EXERCISE PROMPT
Report every line of the items below that contains the word "click", matching case exactly.

RECORDED INFORMATION
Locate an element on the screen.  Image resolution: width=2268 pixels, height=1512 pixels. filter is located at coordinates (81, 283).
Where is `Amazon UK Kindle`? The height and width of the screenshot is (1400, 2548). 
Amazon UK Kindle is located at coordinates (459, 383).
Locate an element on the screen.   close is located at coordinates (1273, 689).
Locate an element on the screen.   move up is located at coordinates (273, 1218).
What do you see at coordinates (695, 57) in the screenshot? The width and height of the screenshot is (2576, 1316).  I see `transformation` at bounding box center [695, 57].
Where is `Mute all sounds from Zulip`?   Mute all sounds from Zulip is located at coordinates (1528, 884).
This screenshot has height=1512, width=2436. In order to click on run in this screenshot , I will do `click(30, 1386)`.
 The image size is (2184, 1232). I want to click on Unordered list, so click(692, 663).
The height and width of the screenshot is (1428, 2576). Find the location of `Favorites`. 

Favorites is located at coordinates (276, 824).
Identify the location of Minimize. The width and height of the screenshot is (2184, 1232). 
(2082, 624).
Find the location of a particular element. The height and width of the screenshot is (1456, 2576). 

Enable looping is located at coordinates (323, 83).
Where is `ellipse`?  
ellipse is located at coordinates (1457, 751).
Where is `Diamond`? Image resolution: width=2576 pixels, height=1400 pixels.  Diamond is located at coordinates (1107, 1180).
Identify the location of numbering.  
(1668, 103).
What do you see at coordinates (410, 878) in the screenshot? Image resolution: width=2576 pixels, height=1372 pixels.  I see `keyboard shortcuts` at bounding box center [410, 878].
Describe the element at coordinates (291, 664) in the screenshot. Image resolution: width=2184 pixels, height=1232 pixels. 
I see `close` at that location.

FINAL RESULT
This screenshot has height=1512, width=2436. In order to click on run in this screenshot , I will do `click(30, 1386)`.
 The image size is (2184, 1232). I want to click on Unordered list, so click(692, 663).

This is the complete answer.